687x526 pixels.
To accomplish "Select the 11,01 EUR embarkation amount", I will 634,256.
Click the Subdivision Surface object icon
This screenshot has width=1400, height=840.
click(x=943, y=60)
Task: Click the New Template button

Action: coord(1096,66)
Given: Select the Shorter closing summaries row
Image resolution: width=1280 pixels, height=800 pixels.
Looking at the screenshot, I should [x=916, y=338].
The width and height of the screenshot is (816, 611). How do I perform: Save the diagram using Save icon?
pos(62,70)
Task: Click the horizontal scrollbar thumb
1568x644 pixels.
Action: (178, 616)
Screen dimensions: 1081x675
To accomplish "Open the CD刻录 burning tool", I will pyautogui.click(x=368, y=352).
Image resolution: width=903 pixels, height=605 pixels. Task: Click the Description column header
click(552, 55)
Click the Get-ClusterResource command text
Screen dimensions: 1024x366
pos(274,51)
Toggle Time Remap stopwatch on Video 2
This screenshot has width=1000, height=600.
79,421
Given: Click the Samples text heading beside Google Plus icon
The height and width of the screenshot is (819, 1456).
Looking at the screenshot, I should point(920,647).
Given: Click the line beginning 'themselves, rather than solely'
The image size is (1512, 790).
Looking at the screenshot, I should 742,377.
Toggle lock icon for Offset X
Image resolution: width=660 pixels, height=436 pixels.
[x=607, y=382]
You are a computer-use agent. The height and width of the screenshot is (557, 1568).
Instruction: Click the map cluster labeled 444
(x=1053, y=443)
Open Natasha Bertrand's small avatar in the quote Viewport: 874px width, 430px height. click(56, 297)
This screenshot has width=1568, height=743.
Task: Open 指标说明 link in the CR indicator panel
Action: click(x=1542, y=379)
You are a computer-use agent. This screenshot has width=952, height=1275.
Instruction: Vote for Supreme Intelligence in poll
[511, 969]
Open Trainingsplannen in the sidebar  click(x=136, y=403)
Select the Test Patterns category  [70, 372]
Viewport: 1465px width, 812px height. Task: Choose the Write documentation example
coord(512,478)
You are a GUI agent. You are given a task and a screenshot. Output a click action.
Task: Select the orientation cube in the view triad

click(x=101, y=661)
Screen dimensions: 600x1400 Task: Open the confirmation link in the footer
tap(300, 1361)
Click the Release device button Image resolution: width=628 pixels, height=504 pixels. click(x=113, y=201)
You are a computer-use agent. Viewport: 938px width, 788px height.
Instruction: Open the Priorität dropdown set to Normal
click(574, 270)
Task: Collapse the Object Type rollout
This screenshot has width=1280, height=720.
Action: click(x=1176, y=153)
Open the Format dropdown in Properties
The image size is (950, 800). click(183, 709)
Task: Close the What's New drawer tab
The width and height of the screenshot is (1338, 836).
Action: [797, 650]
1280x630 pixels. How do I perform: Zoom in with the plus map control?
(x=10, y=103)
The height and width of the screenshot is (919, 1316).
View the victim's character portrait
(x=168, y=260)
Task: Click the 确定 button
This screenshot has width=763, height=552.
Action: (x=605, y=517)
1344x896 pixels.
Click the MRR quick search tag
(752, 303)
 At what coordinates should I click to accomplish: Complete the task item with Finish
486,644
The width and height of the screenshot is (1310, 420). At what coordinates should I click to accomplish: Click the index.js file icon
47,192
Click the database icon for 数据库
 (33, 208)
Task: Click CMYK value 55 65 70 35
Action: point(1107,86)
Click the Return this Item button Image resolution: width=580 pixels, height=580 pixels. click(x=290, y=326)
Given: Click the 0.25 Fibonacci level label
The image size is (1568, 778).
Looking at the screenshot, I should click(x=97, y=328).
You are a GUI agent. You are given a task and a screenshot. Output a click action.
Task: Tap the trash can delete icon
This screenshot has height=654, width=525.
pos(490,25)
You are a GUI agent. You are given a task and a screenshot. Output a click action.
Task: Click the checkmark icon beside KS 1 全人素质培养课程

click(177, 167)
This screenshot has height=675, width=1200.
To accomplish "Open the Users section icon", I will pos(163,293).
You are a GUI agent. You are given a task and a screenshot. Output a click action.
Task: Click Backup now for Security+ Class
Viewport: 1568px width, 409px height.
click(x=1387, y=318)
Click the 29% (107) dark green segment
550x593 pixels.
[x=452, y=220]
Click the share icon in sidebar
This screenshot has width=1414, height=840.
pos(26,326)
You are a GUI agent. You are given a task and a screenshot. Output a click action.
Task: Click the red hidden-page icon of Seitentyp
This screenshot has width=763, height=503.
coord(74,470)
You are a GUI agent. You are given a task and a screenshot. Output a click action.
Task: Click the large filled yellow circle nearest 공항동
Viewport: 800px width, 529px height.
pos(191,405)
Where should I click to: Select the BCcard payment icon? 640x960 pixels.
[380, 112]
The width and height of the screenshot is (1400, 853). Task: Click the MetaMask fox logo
━━━
(Description of the task):
Output all of the records above unchanged.

(Response for this exercise):
687x526 pixels.
To accomplish "Select the 11,01 EUR embarkation amount", I will 634,256.
Click the Subdivision Surface object icon
This screenshot has width=1400, height=840.
click(x=943, y=60)
Task: Click the New Template button

Action: coord(1096,66)
Given: Select the Shorter closing summaries row
Image resolution: width=1280 pixels, height=800 pixels.
Looking at the screenshot, I should [x=916, y=338].
The width and height of the screenshot is (816, 611). How do I perform: Save the diagram using Save icon?
pos(62,70)
Task: Click the horizontal scrollbar thumb
1568x644 pixels.
Action: (178, 616)
Screen dimensions: 1081x675
To accomplish "Open the CD刻录 burning tool", I will pyautogui.click(x=368, y=352).
Image resolution: width=903 pixels, height=605 pixels. Task: Click the Description column header
click(552, 55)
Click the Get-ClusterResource command text
Screen dimensions: 1024x366
pos(274,51)
Toggle Time Remap stopwatch on Video 2
This screenshot has width=1000, height=600.
79,421
Given: Click the Samples text heading beside Google Plus icon
The height and width of the screenshot is (819, 1456).
Looking at the screenshot, I should point(920,647).
Given: Click the line beginning 'themselves, rather than solely'
The image size is (1512, 790).
Looking at the screenshot, I should 742,377.
Toggle lock icon for Offset X
Image resolution: width=660 pixels, height=436 pixels.
[x=607, y=382]
You are a computer-use agent. The height and width of the screenshot is (557, 1568).
Instruction: Click the map cluster labeled 444
(x=1053, y=443)
Open Natasha Bertrand's small avatar in the quote Viewport: 874px width, 430px height. click(56, 297)
This screenshot has width=1568, height=743.
Task: Open 指标说明 link in the CR indicator panel
Action: click(x=1542, y=379)
You are a computer-use agent. This screenshot has width=952, height=1275.
Instruction: Vote for Supreme Intelligence in poll
[511, 969]
Open Trainingsplannen in the sidebar  click(x=136, y=403)
Select the Test Patterns category  [70, 372]
Viewport: 1465px width, 812px height. Task: Choose the Write documentation example
coord(512,478)
You are a GUI agent. You are given a task and a screenshot. Output a click action.
Task: Select the orientation cube in the view triad

click(x=101, y=661)
Screen dimensions: 600x1400 Task: Open the confirmation link in the footer
tap(300, 1361)
Click the Release device button Image resolution: width=628 pixels, height=504 pixels. click(x=113, y=201)
You are a computer-use agent. Viewport: 938px width, 788px height.
Instruction: Open the Priorität dropdown set to Normal
click(574, 270)
Task: Collapse the Object Type rollout
This screenshot has width=1280, height=720.
Action: click(x=1176, y=153)
Open the Format dropdown in Properties
The image size is (950, 800). click(183, 709)
Task: Close the What's New drawer tab
The width and height of the screenshot is (1338, 836).
Action: [797, 650]
1280x630 pixels. How do I perform: Zoom in with the plus map control?
(x=10, y=103)
The height and width of the screenshot is (919, 1316).
View the victim's character portrait
(x=168, y=260)
Task: Click the 确定 button
This screenshot has width=763, height=552.
Action: (x=605, y=517)
1344x896 pixels.
Click the MRR quick search tag
(752, 303)
 At what coordinates should I click to accomplish: Complete the task item with Finish
486,644
The width and height of the screenshot is (1310, 420). At what coordinates should I click to accomplish: Click the index.js file icon
47,192
Click the database icon for 数据库
 (33, 208)
Task: Click CMYK value 55 65 70 35
Action: point(1107,86)
Click the Return this Item button Image resolution: width=580 pixels, height=580 pixels. click(x=290, y=326)
Given: Click the 0.25 Fibonacci level label
The image size is (1568, 778).
Looking at the screenshot, I should click(x=97, y=328).
You are a GUI agent. You are given a task and a screenshot. Output a click action.
Task: Tap the trash can delete icon
This screenshot has height=654, width=525.
pos(490,25)
You are a GUI agent. You are given a task and a screenshot. Output a click action.
Task: Click the checkmark icon beside KS 1 全人素质培养课程

click(177, 167)
This screenshot has height=675, width=1200.
To accomplish "Open the Users section icon", I will pos(163,293).
You are a GUI agent. You are given a task and a screenshot. Output a click action.
Task: Click Backup now for Security+ Class
Viewport: 1568px width, 409px height.
click(x=1387, y=318)
Click the 29% (107) dark green segment
550x593 pixels.
[x=452, y=220]
Click the share icon in sidebar
This screenshot has width=1414, height=840.
pos(26,326)
You are a GUI agent. You are given a task and a screenshot. Output a click action.
Task: Click the red hidden-page icon of Seitentyp
This screenshot has width=763, height=503.
coord(74,470)
You are a GUI agent. You are given a task and a screenshot. Output a click action.
Task: Click the large filled yellow circle nearest 공항동
Viewport: 800px width, 529px height.
pos(191,405)
Where should I click to: Select the BCcard payment icon? 640x960 pixels.
[380, 112]
The width and height of the screenshot is (1400, 853). Task: Click the MetaMask fox logo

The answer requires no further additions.